=== TASK GOAL ===
Range to reproduce from the entries below: the line with "Toggle the 'Первый", the line with "Task: Click the duplicate event icon", and every line in between. Give them exactly and give nothing else.

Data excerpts
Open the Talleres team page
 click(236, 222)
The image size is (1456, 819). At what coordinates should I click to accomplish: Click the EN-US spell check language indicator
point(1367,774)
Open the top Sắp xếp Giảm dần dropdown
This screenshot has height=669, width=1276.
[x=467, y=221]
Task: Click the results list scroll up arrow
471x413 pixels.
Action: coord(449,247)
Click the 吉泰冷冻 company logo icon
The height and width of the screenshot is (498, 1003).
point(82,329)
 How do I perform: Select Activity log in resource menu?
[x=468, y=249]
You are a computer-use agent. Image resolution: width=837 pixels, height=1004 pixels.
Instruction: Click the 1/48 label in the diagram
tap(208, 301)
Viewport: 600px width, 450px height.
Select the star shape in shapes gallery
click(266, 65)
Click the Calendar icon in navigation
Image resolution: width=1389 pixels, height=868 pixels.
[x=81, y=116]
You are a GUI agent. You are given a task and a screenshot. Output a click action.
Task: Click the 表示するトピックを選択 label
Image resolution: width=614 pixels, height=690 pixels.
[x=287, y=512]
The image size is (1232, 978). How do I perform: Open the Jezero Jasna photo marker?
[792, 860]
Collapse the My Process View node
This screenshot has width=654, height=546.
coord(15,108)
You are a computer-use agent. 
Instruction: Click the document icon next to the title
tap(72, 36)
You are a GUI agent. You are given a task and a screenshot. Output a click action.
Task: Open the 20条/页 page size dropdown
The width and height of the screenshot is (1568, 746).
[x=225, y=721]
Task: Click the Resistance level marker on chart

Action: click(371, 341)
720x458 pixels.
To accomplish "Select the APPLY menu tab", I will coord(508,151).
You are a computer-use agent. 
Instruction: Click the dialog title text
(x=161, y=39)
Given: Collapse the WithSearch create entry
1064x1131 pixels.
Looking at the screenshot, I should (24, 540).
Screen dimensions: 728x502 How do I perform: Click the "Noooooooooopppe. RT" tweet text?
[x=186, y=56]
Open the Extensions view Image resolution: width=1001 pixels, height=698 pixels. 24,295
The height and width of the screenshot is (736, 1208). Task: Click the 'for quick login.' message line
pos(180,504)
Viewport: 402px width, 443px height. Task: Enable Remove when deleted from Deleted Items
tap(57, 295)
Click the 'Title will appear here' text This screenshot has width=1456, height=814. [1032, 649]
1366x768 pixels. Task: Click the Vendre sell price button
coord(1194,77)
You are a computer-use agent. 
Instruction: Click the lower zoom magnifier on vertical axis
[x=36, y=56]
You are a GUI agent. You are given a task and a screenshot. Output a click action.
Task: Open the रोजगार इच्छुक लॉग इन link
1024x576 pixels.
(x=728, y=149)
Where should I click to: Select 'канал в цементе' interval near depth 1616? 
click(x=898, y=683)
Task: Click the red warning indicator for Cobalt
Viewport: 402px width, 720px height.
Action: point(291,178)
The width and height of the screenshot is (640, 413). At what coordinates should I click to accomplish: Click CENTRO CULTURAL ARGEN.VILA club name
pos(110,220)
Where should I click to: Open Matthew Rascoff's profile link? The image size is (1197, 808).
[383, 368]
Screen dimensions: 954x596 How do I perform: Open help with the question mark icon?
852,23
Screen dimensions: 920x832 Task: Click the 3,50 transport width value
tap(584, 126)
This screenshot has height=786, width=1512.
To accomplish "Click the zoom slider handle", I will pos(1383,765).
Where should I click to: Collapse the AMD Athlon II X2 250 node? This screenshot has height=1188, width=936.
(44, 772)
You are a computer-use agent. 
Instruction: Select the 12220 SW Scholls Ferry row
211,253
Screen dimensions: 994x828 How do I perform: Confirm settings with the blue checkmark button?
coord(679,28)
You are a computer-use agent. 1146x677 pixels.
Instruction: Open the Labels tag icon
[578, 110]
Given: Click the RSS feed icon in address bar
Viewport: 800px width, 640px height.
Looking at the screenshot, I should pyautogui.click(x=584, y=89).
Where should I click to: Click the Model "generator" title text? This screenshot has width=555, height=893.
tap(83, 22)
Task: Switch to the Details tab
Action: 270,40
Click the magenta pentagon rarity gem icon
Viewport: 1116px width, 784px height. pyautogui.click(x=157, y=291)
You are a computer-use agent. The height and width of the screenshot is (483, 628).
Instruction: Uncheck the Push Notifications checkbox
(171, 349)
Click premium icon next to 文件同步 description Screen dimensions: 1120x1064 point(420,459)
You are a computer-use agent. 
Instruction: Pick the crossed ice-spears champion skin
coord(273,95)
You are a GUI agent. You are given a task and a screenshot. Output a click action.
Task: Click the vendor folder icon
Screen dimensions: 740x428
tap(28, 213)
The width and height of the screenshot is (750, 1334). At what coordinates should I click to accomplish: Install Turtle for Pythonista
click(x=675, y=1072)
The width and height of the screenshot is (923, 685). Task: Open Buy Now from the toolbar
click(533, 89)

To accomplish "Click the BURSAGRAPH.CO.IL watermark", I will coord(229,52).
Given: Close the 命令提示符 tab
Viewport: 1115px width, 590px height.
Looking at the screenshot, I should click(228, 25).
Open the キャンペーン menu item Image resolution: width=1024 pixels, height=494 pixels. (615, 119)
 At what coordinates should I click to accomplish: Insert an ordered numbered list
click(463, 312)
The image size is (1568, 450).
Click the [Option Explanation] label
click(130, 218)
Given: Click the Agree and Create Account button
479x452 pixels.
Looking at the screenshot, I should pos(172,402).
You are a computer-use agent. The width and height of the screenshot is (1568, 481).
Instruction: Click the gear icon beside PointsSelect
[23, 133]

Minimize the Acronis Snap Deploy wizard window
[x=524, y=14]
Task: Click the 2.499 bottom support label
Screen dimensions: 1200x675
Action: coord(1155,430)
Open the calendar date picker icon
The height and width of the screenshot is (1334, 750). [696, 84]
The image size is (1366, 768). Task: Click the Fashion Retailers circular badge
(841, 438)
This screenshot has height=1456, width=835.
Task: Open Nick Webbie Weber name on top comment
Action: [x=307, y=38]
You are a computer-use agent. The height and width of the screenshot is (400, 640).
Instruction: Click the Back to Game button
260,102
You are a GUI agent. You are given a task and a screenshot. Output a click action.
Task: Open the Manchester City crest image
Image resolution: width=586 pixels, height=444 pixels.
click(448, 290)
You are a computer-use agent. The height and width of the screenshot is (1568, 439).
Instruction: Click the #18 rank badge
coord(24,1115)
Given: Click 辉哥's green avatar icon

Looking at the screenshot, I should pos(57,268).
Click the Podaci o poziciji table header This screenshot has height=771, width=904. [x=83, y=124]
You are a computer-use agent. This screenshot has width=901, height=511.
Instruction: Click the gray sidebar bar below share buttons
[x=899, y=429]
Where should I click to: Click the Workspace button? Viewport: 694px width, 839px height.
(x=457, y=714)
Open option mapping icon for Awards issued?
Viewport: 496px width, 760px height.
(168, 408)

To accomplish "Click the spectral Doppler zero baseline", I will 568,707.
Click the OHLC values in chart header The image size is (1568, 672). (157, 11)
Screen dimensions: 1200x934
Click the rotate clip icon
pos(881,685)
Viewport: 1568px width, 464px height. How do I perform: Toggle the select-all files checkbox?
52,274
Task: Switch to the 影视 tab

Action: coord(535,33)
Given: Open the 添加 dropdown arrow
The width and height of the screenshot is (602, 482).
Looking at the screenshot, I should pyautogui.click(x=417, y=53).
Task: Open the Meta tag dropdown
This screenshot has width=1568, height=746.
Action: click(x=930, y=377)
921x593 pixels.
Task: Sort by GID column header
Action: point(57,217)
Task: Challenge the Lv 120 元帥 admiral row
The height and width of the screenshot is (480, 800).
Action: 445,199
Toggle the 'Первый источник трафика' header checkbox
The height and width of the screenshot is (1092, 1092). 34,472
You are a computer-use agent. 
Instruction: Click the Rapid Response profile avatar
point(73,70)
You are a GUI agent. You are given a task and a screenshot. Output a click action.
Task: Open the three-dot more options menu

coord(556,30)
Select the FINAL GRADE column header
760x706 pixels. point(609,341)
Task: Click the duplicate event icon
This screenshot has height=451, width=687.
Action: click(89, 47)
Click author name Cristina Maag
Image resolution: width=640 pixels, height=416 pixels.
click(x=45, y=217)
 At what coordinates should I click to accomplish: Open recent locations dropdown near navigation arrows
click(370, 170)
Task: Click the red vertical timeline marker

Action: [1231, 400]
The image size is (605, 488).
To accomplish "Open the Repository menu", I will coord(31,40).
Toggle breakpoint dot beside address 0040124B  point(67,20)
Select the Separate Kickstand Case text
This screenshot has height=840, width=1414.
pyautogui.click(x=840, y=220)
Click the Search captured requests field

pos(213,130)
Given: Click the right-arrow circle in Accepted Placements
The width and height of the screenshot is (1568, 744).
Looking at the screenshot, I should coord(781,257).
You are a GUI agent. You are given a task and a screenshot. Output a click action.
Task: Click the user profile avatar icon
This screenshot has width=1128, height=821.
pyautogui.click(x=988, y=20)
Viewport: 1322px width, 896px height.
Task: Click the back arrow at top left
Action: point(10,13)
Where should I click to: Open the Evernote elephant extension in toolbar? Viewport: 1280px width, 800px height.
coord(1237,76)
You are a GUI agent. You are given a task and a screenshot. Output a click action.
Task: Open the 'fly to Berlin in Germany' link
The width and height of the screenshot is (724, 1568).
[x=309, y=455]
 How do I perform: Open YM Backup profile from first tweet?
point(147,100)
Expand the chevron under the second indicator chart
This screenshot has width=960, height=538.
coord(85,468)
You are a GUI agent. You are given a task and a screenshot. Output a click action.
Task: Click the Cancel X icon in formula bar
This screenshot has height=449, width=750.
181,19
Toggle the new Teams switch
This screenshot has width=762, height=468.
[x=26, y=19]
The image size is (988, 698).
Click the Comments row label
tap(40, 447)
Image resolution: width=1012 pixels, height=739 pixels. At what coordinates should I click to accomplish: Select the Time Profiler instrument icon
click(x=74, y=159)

=== ANSWER ===
Toggle the 'Первый источник трафика' header checkbox
The height and width of the screenshot is (1092, 1092). 34,472
You are a computer-use agent. 
Instruction: Click the Rapid Response profile avatar
point(73,70)
You are a GUI agent. You are given a task and a screenshot. Output a click action.
Task: Open the three-dot more options menu

coord(556,30)
Select the FINAL GRADE column header
760x706 pixels. point(609,341)
Task: Click the duplicate event icon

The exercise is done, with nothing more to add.